- **TASK ITEM**
For the listing that follows, give again exactly the lines from the one with "Screen dimensions: 1198x834" to the one with "Task: Click the 200 y-axis label", including both.

++++

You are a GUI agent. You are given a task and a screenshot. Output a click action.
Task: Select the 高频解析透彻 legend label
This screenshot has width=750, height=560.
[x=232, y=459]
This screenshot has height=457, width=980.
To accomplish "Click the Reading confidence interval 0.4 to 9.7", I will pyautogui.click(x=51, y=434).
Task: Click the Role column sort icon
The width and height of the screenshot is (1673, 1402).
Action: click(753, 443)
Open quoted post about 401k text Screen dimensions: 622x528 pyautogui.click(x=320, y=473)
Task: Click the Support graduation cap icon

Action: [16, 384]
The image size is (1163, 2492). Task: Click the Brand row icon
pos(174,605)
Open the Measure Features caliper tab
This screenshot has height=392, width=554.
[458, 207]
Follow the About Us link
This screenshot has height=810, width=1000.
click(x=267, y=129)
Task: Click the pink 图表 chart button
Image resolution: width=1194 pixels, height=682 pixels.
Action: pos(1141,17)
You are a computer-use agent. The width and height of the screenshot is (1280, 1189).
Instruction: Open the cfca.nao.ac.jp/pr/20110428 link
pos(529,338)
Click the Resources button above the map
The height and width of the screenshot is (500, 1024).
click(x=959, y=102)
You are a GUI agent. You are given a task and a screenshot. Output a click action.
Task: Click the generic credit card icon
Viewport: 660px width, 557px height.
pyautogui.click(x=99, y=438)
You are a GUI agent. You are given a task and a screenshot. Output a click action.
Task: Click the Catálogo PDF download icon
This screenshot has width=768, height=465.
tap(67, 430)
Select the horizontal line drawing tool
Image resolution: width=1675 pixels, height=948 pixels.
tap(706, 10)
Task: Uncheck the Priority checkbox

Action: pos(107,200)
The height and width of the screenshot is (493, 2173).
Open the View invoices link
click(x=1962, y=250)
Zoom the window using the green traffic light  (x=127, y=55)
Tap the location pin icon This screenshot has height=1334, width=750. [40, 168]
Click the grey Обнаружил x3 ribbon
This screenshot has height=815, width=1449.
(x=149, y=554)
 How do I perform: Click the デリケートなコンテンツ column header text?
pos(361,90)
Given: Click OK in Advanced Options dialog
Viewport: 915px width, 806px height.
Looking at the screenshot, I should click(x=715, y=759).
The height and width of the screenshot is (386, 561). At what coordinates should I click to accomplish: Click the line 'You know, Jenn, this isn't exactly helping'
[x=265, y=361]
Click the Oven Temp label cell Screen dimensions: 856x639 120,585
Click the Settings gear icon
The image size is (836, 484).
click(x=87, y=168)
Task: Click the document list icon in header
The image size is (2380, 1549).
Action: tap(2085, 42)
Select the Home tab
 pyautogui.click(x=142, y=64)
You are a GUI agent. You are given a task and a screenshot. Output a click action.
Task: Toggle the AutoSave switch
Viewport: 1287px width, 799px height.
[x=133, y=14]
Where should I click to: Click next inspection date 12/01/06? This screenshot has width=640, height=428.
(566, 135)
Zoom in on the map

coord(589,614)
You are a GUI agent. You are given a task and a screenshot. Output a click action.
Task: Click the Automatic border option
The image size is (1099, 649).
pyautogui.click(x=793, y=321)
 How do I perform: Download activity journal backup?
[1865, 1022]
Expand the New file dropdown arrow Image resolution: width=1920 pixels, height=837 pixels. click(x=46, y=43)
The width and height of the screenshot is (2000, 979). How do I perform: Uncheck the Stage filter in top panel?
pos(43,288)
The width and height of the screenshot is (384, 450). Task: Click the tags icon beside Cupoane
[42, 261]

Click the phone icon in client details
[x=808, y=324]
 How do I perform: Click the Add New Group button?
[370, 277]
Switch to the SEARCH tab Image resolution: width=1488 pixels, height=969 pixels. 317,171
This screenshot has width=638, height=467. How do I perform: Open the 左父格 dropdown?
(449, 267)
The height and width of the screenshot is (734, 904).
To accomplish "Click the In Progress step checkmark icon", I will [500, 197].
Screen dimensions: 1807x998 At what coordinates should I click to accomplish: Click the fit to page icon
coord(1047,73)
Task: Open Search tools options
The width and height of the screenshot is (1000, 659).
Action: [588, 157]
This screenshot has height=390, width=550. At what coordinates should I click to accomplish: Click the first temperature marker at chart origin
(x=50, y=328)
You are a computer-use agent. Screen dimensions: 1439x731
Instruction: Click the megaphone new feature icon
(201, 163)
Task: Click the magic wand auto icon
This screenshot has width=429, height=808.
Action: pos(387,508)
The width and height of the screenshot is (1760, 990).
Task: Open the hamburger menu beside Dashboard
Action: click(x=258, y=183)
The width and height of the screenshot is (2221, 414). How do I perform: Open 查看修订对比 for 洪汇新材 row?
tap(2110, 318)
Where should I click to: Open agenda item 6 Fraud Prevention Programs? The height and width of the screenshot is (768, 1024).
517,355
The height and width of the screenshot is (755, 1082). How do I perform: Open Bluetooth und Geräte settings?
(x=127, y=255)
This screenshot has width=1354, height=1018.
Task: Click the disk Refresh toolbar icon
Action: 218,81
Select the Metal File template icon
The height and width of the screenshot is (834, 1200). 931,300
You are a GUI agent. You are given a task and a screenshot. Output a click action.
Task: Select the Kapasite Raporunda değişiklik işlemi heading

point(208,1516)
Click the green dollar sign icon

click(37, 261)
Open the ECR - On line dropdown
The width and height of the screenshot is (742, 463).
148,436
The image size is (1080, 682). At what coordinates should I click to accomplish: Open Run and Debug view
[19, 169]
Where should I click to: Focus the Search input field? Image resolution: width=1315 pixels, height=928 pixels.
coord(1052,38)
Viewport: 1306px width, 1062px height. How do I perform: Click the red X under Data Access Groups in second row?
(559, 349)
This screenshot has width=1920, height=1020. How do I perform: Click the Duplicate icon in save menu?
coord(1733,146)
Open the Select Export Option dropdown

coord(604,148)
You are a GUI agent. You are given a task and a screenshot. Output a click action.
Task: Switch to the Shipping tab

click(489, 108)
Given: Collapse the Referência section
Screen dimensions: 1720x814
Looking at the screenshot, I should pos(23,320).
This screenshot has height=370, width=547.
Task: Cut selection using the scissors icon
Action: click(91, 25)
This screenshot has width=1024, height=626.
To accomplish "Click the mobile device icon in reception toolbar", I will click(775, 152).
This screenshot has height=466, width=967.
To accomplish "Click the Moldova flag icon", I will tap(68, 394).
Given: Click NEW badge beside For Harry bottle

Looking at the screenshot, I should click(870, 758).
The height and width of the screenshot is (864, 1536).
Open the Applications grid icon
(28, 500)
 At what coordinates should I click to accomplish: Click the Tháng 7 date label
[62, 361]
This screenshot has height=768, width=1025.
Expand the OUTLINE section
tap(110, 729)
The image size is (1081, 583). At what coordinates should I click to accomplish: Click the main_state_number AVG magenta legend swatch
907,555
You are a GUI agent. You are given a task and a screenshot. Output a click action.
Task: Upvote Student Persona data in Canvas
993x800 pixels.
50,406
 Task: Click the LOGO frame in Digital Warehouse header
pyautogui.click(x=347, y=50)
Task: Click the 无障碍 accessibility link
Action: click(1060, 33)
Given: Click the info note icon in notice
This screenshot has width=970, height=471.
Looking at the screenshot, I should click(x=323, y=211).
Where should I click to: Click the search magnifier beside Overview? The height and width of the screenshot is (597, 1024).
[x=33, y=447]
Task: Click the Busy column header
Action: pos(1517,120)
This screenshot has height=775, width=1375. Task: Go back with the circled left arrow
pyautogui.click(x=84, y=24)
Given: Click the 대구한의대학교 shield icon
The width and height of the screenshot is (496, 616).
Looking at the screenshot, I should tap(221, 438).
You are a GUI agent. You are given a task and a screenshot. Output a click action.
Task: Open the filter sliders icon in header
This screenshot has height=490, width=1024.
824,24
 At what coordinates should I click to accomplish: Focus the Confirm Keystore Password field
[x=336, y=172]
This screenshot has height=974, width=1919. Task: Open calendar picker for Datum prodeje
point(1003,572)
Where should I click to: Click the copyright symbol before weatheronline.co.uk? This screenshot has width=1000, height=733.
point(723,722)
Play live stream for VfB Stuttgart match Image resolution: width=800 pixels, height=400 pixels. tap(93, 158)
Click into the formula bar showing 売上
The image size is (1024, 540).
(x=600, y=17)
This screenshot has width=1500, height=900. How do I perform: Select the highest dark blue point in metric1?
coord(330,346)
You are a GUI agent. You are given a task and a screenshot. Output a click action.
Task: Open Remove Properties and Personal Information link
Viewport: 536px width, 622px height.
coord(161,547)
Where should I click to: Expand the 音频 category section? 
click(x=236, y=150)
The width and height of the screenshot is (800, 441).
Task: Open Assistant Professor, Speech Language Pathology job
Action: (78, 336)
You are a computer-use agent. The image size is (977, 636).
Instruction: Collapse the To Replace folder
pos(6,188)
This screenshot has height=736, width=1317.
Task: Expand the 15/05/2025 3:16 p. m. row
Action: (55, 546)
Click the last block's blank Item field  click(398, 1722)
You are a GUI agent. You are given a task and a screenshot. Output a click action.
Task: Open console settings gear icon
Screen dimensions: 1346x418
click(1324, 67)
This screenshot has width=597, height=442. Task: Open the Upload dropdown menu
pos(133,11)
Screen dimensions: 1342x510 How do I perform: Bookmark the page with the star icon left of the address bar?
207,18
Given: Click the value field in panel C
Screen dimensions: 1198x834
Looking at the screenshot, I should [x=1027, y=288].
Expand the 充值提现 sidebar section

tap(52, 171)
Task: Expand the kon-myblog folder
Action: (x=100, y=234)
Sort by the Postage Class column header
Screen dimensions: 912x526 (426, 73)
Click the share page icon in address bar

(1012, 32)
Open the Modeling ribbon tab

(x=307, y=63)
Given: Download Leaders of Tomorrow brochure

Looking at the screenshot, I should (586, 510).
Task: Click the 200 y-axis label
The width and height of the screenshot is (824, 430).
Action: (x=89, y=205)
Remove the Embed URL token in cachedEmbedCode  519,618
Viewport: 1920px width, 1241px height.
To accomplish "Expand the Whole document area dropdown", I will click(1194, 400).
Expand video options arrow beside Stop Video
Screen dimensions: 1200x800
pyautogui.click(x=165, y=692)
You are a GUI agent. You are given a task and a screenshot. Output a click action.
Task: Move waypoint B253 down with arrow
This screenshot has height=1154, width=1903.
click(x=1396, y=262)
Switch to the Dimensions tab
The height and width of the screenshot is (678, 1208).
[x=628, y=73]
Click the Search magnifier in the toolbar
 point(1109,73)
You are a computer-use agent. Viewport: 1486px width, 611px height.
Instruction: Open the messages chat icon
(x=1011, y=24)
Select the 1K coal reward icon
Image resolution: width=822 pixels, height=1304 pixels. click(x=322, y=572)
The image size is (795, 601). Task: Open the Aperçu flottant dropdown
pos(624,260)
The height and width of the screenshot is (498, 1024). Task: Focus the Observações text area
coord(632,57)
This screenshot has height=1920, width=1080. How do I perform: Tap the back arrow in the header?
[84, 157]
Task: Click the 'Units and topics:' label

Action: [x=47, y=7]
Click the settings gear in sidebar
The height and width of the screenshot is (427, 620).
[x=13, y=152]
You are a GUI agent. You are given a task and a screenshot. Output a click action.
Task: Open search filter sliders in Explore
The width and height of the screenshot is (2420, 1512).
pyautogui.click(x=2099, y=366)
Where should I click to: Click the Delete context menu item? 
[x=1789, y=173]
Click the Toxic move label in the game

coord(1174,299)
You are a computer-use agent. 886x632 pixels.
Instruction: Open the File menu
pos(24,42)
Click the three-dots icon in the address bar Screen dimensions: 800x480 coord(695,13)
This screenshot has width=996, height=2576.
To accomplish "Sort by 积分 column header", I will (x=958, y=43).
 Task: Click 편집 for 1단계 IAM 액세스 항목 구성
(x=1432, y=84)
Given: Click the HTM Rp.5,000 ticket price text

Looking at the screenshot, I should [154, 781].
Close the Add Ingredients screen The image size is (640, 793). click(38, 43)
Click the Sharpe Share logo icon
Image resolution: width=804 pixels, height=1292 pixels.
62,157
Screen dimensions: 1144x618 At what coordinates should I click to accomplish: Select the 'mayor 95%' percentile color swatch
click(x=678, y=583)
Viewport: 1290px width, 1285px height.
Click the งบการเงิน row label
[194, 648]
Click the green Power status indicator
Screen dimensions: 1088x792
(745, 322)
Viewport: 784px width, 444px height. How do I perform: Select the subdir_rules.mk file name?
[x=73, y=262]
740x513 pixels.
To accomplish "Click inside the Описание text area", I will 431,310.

++++

- **RESPONSE TO THIS TASK**
Screen dimensions: 1198x834
Looking at the screenshot, I should [x=1027, y=288].
Expand the 充值提现 sidebar section

tap(52, 171)
Task: Expand the kon-myblog folder
Action: (x=100, y=234)
Sort by the Postage Class column header
Screen dimensions: 912x526 (426, 73)
Click the share page icon in address bar

(1012, 32)
Open the Modeling ribbon tab

(x=307, y=63)
Given: Download Leaders of Tomorrow brochure

Looking at the screenshot, I should (586, 510).
Task: Click the 200 y-axis label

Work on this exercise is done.